Please give the listing again in its entirety, exactly as written.

☆ ☆ ☆

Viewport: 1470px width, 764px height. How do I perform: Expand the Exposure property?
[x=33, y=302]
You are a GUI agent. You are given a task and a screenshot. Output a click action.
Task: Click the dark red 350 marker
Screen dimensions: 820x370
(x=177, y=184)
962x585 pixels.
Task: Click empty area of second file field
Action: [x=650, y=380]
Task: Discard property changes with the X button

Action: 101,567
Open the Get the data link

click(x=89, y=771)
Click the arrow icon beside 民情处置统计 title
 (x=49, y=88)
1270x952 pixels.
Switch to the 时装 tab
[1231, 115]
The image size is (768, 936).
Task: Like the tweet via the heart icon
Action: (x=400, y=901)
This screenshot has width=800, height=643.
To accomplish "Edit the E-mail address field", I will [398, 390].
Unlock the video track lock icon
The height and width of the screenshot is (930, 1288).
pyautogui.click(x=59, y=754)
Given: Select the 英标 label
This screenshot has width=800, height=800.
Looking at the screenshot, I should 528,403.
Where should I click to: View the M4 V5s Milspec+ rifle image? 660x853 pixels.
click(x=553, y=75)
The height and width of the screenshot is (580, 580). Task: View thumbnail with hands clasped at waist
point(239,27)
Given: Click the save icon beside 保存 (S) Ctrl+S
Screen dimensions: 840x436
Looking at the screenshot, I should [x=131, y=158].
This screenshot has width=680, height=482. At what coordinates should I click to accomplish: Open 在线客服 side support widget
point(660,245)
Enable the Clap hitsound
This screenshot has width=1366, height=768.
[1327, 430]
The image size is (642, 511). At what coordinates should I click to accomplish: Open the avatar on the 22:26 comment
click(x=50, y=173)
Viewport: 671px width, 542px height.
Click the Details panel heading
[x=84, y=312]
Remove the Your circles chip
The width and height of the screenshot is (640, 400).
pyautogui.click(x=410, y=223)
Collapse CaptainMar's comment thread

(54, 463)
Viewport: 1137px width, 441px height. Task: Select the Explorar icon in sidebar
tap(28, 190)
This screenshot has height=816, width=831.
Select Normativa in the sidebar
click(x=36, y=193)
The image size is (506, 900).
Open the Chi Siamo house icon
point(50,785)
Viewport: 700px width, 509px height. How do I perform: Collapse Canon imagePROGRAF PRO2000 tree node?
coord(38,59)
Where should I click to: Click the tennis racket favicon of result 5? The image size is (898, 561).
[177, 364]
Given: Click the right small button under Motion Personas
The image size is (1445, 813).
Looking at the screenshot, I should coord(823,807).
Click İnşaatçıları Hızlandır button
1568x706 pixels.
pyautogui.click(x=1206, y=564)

☆ ☆ ☆

## [THE ANSWER]
Viewport: 1470px width, 764px height. How do I perform: Expand the Exposure property?
[x=33, y=302]
You are a GUI agent. You are given a task and a screenshot. Output a click action.
Task: Click the dark red 350 marker
Screen dimensions: 820x370
(x=177, y=184)
962x585 pixels.
Task: Click empty area of second file field
Action: [x=650, y=380]
Task: Discard property changes with the X button

Action: 101,567
Open the Get the data link

click(x=89, y=771)
Click the arrow icon beside 民情处置统计 title
 (x=49, y=88)
1270x952 pixels.
Switch to the 时装 tab
[1231, 115]
The image size is (768, 936).
Task: Like the tweet via the heart icon
Action: (x=400, y=901)
This screenshot has width=800, height=643.
To accomplish "Edit the E-mail address field", I will [398, 390].
Unlock the video track lock icon
The height and width of the screenshot is (930, 1288).
pyautogui.click(x=59, y=754)
Given: Select the 英标 label
This screenshot has width=800, height=800.
Looking at the screenshot, I should 528,403.
Where should I click to: View the M4 V5s Milspec+ rifle image? 660x853 pixels.
click(x=553, y=75)
The height and width of the screenshot is (580, 580). Task: View thumbnail with hands clasped at waist
point(239,27)
Given: Click the save icon beside 保存 (S) Ctrl+S
Screen dimensions: 840x436
Looking at the screenshot, I should [x=131, y=158].
This screenshot has width=680, height=482. At what coordinates should I click to accomplish: Open 在线客服 side support widget
point(660,245)
Enable the Clap hitsound
This screenshot has width=1366, height=768.
[1327, 430]
The image size is (642, 511). At what coordinates should I click to accomplish: Open the avatar on the 22:26 comment
click(x=50, y=173)
Viewport: 671px width, 542px height.
Click the Details panel heading
[x=84, y=312]
Remove the Your circles chip
The width and height of the screenshot is (640, 400).
pyautogui.click(x=410, y=223)
Collapse CaptainMar's comment thread

(54, 463)
Viewport: 1137px width, 441px height. Task: Select the Explorar icon in sidebar
tap(28, 190)
This screenshot has height=816, width=831.
Select Normativa in the sidebar
click(x=36, y=193)
The image size is (506, 900).
Open the Chi Siamo house icon
point(50,785)
Viewport: 700px width, 509px height. How do I perform: Collapse Canon imagePROGRAF PRO2000 tree node?
coord(38,59)
Where should I click to: Click the tennis racket favicon of result 5? The image size is (898, 561).
[177, 364]
Given: Click the right small button under Motion Personas
The image size is (1445, 813).
Looking at the screenshot, I should coord(823,807).
Click İnşaatçıları Hızlandır button
1568x706 pixels.
pyautogui.click(x=1206, y=564)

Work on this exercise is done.